Ça peut sembler absurde — une crise diplomatique à cause d’une pub — mais c’est surtout le symptôme d’un vieux réflexe canadien : dépendre d’un seul client.
Un siècle de dépendance confortable
Depuis ses débuts, le Canada a bâti sa richesse en exportant vers un grand partenaire : d’abord le Royaume-Uni, puis les États-Unis. Aujourd’hui encore, environ 74 % de nos exportations prennent la route du sud, selon Statistique Canada.
C’est logique du point de vue géographique et logistique. Mais c’est aussi risqué : chaque fois que Washington éternue, l’économie canadienne s’enrhume.
La leçon du monde des affaires
Toute entreprise sait qu’il est dangereux de dépendre d’un seul client. Si un seul contrat représente la majeure partie des revenus, le moindre changement peut tout faire basculer.
À l’échelle d’un pays, c’est encore plus compliqué : diversifier ses marchés ne se fait pas avec un coup de fil. Ça demande de renégocier des traités, de repenser les chaînes d’approvisionnement et d’adapter tout un appareil commercial.
L’efficacité sans la résilience
La spécialisation a enrichi le Canada, mais elle l’a aussi rendu vulnérable. Un système trop efficace finit par perdre sa capacité à s’adapter. Les économistes appellent ça la dépendance de sentier : plus on s’enfonce dans une voie, plus il devient difficile d’en sortir.

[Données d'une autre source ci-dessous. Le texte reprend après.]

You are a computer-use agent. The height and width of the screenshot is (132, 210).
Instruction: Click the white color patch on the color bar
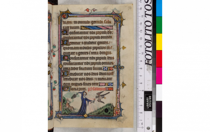coord(159,92)
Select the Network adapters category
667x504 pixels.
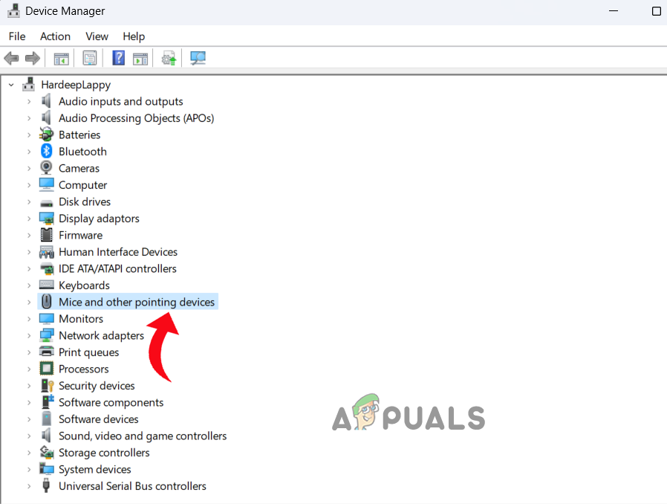pos(100,335)
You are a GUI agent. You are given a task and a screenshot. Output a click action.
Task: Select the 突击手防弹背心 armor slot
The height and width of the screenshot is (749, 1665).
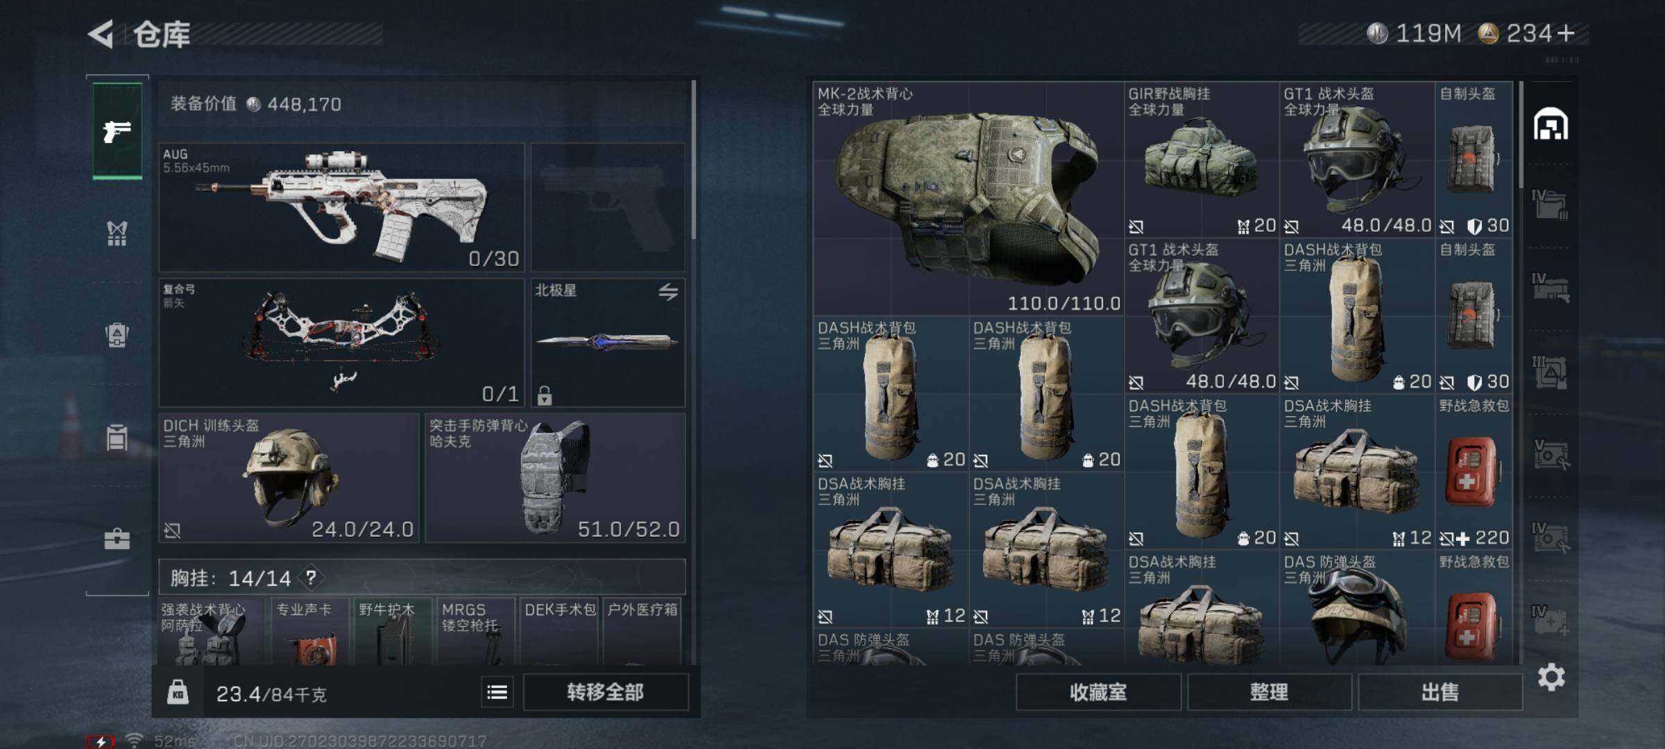(x=555, y=478)
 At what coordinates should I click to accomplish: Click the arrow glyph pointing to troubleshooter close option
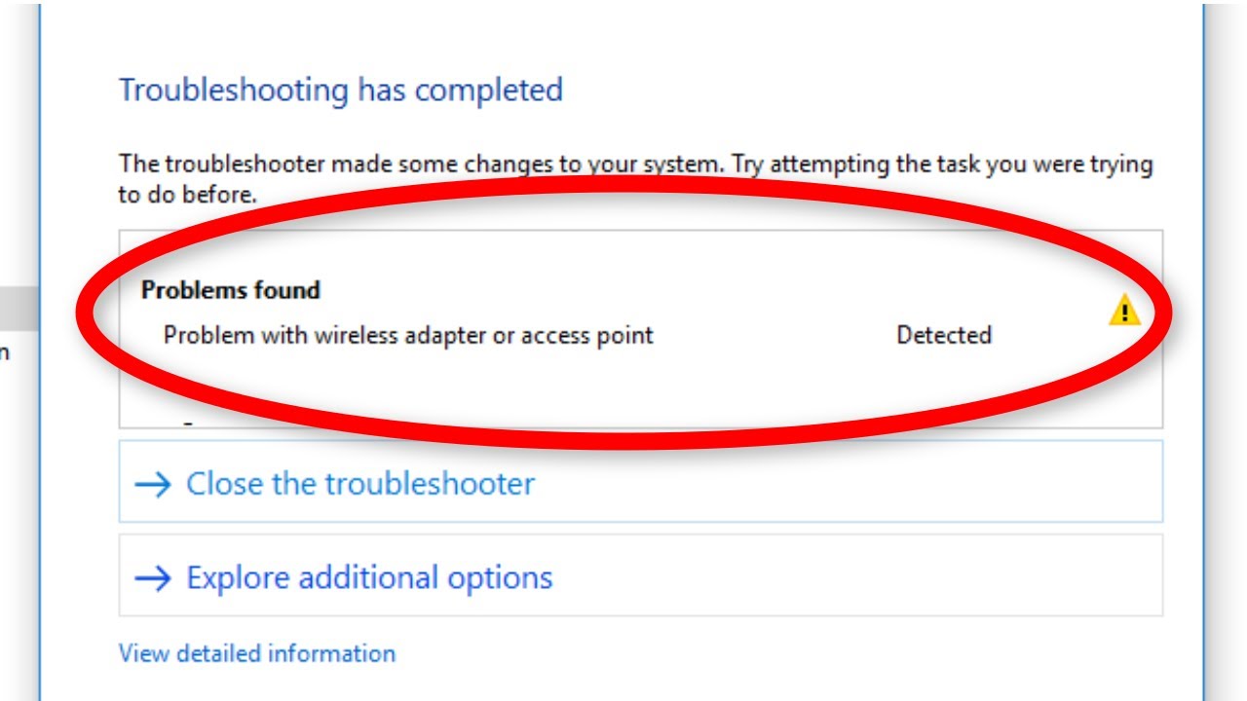pyautogui.click(x=155, y=482)
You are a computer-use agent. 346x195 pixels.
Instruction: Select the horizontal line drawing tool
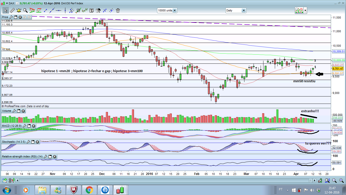point(59,10)
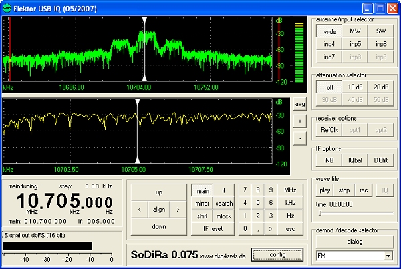Switch to the if tuning mode

[223, 190]
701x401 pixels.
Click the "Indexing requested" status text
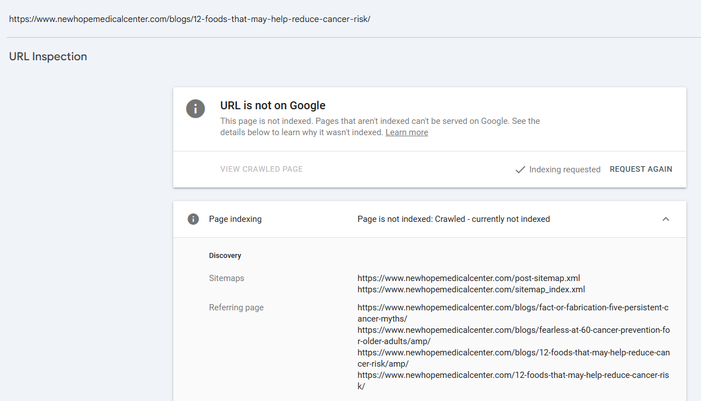point(565,170)
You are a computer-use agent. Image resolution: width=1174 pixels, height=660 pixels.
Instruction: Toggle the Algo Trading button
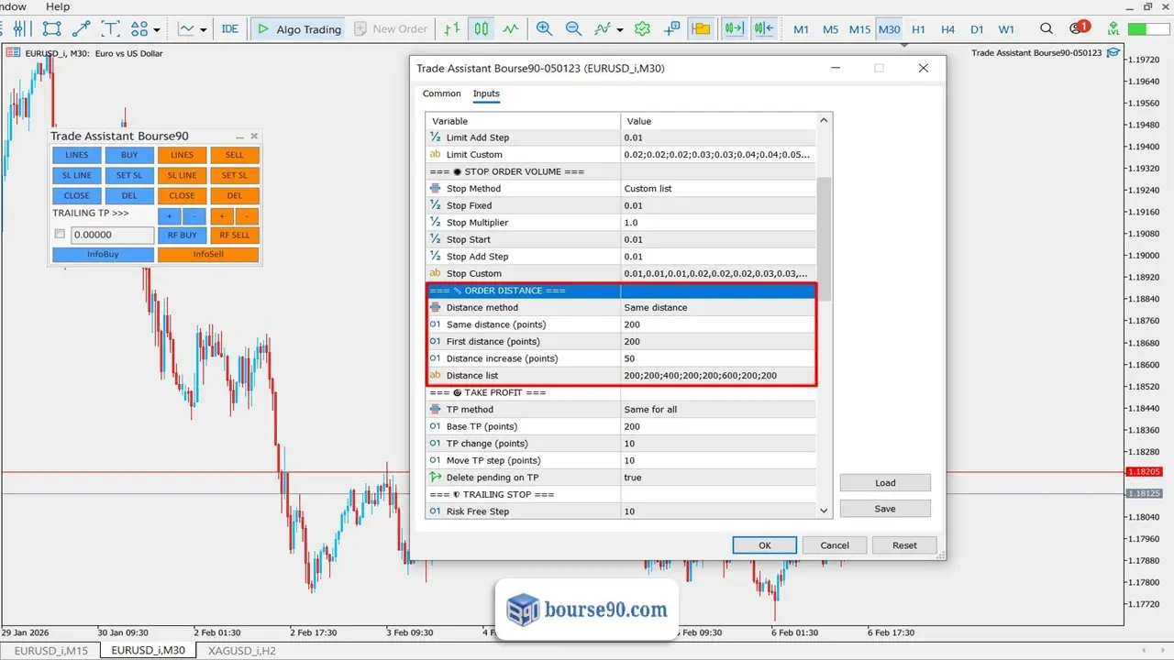[298, 28]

Notre économie fonctionne très bien tant que la demande américaine reste stable. Dès que ça bouge à Washington, tout vacille.
Le paradoxe des ressources
Le paradoxe, c’est que le Canada ne manque pas de moyens pour se diversifier : il manque de transformation.
Nous sommes parmi les plus grands producteurs mondiaux de minéraux essentiels (nickel, cuivre, lithium, potasse), de bois d’œuvre et de produits agricoles. Pourtant, la majorité quitte le pays sous forme brute.
En 2024, par exemple, près de 80 % du bois canadien exporté était du bois de sciage non transformé. Même tendance dans les métaux : le Canada extrait plus de 500 000 tonnes de cuivre par an, mais raffine à peine la moitié de ce qu’il produit.
On résume souvent la situation par une vieille blague économique : le Canada vend du bois d’œuvre aux États-Unis, et ils nous renvoient des cure-dents.
Changer le réflexe
C’est ici que la diversification prend tout son sens. Elle ne passe pas seulement par de nouveaux marchés, mais par une nouvelle logique de création de valeur :
– Transformer davantage ici, avant d’exporter.
– Intégrer les chaînes de valeur vertes et technologiques (batteries, hydrogène, matériaux de construction avancés).
– Renforcer la production régionale pour que la richesse circule au sein du pays avant de sortir des frontières.
Pendant que Trump hausse les tarifs, le vrai enjeu n’est pas de répondre au coup pour coup, mais de repenser la structure : faire du Canada non pas un fournisseur de matières premières, mais un architecte de produits finis.
Les tarifs vont et viennent. Ce qui reste, c’est la valeur qu’on choisit de créer chez nous — ou ailleurs.